– Но что должно случится, Нина?! Ты не скажешь мне?
– Кассандра лишь плакала, когда ее спрашивали о будущем Трои, – прошептала Нина, не глядя на Раймонда. – Слезы застилали глаза великой пророчице. Она ничего не могла сказать…
И в глазах Нины тоже стояли слезы. Она нервно потянула вбок блузку и схватила ртом воздух. Ей стало нечем дышать, она задыхалась. Крик застрял у нее в горле. Крик боли и отчаяния. Протяжный, мучительный крик.
Раймонд растерялся. Ему хотелось обнять Нину, прижать к себе, утешить, успокоить. Сказать, что все будет хорошо. Что он ее защитит. Но он не решался. Он боготворил Нину. Дотронуться до нее – все равно что взять в руки святыню…
Его сердце разрывалось от тоски. Раймонд не мог видеть ее слез. Это что-то ужасное, страшное, несправедливое. Нина не должна плакать. Такая душа не должна страдать. Это неправильно. Этого просто не может быть… Нет.
Раймонд протянул руку и едва коснулся ее локтя. Кончиками пальцев. Это мгновение показалось ему вечностью. Он боялся вздохнуть. Словно своим вздохом он мог спугнуть чудо. Прекрасную райскую птицу, по какой-то случайности навестившую землю.
Нина подалась в его сторону. И спрятавшись у Раймонда за спиной, прижалась щекой к его плечу. Нежная, трепетная, ранимая…
– Еще никто… Никто не относился ко мне так, как ты. Ни один мужчина. Ни один человек.
– Да что ты! – смутился Раймонд. – Я – ничего… Я…
– Нет, Раймонд, нет. Ты особенный. Ты чуткий. Ты внимательный. Ты заботливый. Никто, никто не относится ко мне так… – Нина говорила настолько проникновенно, что сердце Раймонда, казалось, вот-вот порвется на части. От боли, от нежности, от отчаяния.
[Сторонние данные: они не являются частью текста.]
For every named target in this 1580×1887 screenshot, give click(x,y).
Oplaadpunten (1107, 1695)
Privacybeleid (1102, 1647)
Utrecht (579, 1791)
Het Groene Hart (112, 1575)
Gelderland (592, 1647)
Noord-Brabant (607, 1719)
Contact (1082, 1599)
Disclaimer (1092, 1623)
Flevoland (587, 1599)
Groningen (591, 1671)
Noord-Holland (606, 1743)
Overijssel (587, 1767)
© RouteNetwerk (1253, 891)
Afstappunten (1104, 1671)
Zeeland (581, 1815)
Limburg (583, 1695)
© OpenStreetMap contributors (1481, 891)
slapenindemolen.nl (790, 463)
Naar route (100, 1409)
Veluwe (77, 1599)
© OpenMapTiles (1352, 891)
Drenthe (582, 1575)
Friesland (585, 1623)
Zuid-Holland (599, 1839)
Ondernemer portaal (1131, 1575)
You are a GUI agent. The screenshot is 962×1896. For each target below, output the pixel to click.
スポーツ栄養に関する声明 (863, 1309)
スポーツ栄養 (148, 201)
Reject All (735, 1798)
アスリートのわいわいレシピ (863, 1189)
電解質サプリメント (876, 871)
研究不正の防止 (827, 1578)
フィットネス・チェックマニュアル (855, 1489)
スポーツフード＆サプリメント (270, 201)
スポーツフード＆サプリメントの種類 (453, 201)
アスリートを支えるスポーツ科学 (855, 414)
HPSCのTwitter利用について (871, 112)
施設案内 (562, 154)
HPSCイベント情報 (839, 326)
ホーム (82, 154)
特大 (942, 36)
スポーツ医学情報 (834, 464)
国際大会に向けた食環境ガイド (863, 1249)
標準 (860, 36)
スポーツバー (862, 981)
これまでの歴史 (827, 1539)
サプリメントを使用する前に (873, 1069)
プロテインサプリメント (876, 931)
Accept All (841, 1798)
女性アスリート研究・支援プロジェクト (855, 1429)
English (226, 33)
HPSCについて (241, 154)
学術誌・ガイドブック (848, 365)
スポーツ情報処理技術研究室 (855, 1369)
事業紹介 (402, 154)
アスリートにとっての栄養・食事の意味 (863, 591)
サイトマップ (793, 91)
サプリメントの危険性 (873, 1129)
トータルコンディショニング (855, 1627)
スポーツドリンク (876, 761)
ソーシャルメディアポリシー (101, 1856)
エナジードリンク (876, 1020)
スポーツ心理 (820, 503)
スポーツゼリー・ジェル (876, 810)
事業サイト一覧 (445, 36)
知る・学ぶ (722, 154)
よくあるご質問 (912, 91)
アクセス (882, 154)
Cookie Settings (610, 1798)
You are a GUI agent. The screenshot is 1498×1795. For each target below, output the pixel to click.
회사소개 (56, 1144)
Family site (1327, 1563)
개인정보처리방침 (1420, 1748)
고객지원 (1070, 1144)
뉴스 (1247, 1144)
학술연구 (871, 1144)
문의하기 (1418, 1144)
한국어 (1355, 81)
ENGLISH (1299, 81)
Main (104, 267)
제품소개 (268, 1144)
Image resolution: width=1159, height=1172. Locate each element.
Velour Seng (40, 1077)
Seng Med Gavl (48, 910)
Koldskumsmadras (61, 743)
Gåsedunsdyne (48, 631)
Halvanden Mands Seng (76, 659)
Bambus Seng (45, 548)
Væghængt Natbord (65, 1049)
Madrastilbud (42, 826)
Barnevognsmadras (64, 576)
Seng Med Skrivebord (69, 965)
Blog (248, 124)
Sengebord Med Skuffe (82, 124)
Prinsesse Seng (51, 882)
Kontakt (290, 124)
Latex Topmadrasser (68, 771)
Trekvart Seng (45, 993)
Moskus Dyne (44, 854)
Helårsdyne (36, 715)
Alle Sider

Но куда она теперь пропала? Не оставила ни адреса, ни телефона. Раймонд даже не знает ее фамилии. Может быть, уехала домой?.. Вот так? Не простившись? Или что-то случилось? Одна, в чужом городе. Нет, не может быть. Бог ее защищает. Она – неземное существо. С ней ничего не может случиться…
Телефонный звонок вырвал Раймонда из состояния глубокой прострации. Сердце заколотилось в груди, словно после марафонской дистанции. Пот мгновенно покрыл лицо тонкой влажной пленкой. Дыхание прервалось. Ни слова не вымолвить…
– Але! Раймонд, ты? Ты там уснул, что ли? – раздалось в телефонной трубке. – Я тебя уже полчаса жду!
Это Мартин. Раймонд сам просил его сегодня о встрече. И забыл. Так скверно на душе… Хочется хоть с кем-нибудь поговорить…
– Да, Мартин! Прости. Иду-иду. Сейчас уже буду…
Изображение пропало.
Экран стал серым и замерцал. Снова какой-то сбой в системе. Информации пока больше нет. Но мы – все четверо – продолжали сидеть за столом и молча смотреть на экран. Белые полосы по серой, дрожащей ряби.
– Странно, – сказал я. – Вроде бы все правильно, а что-то не так…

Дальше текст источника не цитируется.